The opposition is also responsible for the “hollow” debate. In particular, the Democratic Party of Japan, the largest opposition group, has delayed debates through repeated boycotts. By resorting to such tactics, the party has painted itself into a corner, thus restricting its own freedom of action.

It is odd that the DPJ, while opposing the postal package tooth and nail, has not presented its own reform plan. Opponents within the LDP have put forward a proposal. The reason for DPJ “inaction” seems to lie largely in electoral politics. With the Koizumi side hinting at a snap general election in the event the package fails to pass, the Democrats appear unwilling to go out of their way to provoke the LDP leadership. It is likely that their halfhearted attitude is making the Diet “dull” to the advantage of the ruling parties.

The extension means that this regular session will last 205 days — a long enough period to process a range of key bills on the agenda. The postal privatization bill, however important, is only one among many. If its passage turns out to be the only major achievement of the session, the Diet surely will be criticized for being both inefficient and ineffective.
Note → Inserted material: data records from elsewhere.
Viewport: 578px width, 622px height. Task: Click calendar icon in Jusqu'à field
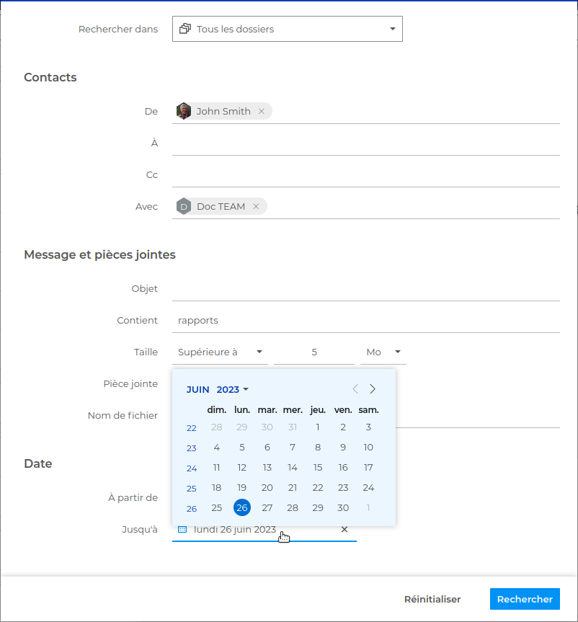[182, 530]
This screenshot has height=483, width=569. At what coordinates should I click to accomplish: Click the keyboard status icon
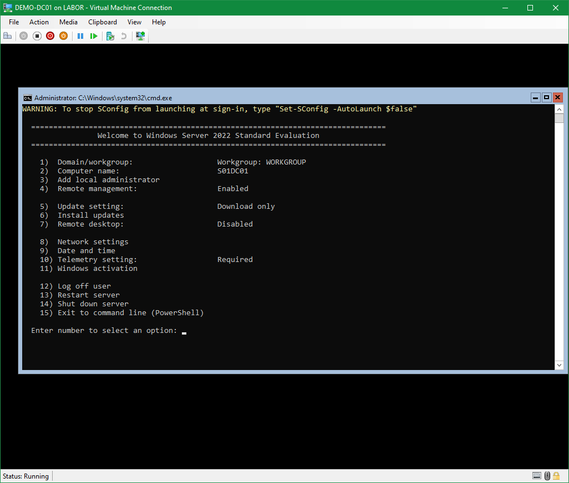coord(537,476)

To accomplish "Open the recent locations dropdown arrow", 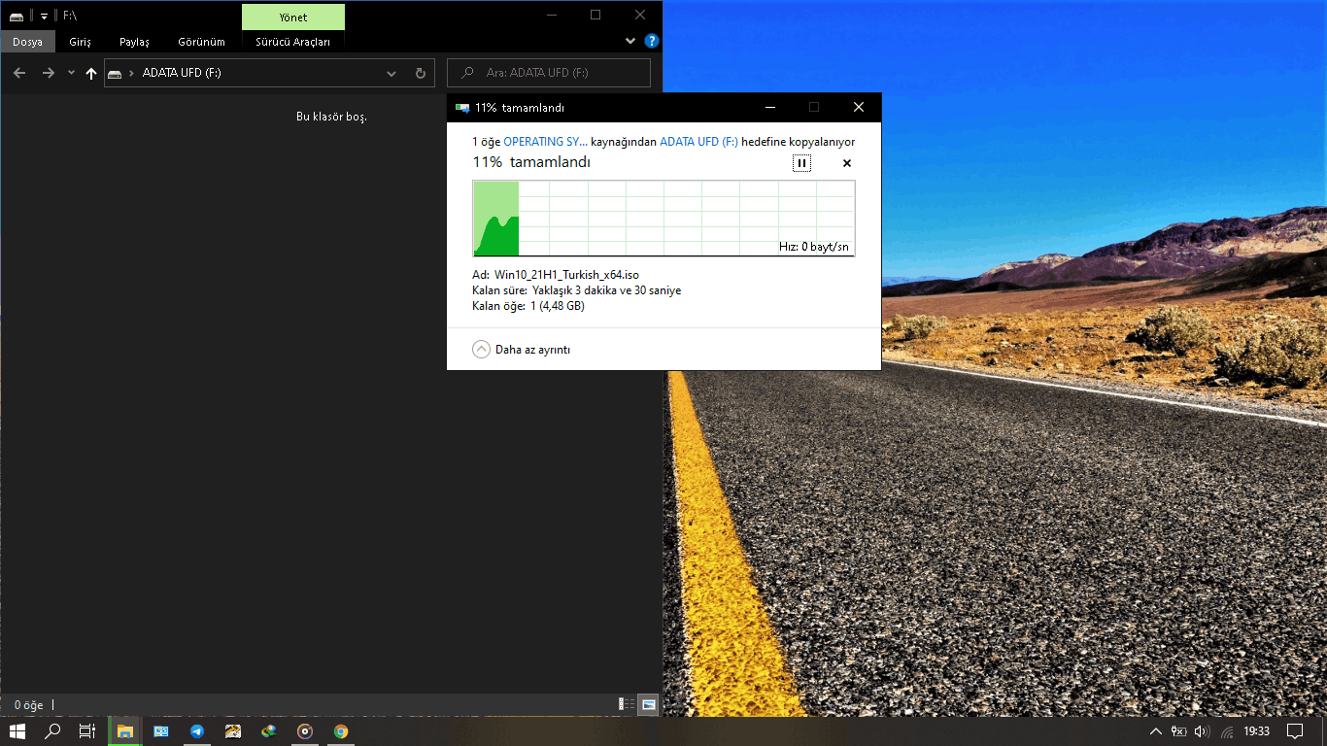I will coord(71,73).
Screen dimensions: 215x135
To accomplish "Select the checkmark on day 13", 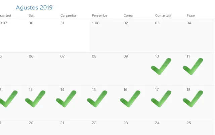I will click(x=35, y=99).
The list of pending bills is long. It includes measures related to people’s lives, such as a revision to the elderly nursing insurance law and a proposal to support the self-reliant efforts of disabled individuals. Pension system reform is also a key item, yet the council created to deal with the subject under an agreement between the ruling and opposition parties is effectively closed.

The issue of “politics and money” is also up in the air. Much remains unknown about the 100 million yen donation that the LDP’s largest faction, once headed by former Prime Minister Ryutaro Hashimoto, allegedly received from the Japan Dentists Federation. The Diet has yet to hear sworn testimony from people involved.

No less important are diplomatic issues. Among the most important are disputes with China and South Korea over Mr. Koizumi’s annual visits to Yasukuni Shrine and Japan’s perception of its wartime history. Other issues include Japan’s bid for a permanent seat on the U.N. Security Council and the nuclear standoff with North Korea.

Foreign policy issues are often overshadowed by domestic issues in parliamentary exchanges. The extended session should give Mr. Koizumi extra time to better explain his policies and positions, particularly his attitude toward Yasukuni, which enshrines convicted Class-A war criminals among Japan’s war dead, and on his perception of the nation’s militaristic past. The Diet, it should be noted, has a vital role to play in forming public opinion on foreign policy matters.

The question for the Diet now is how best to deal with domestic and diplomatic issues over the next 55 days. At stake is the ability, not just the willingness, of both the ruling and opposition parties to find common ground.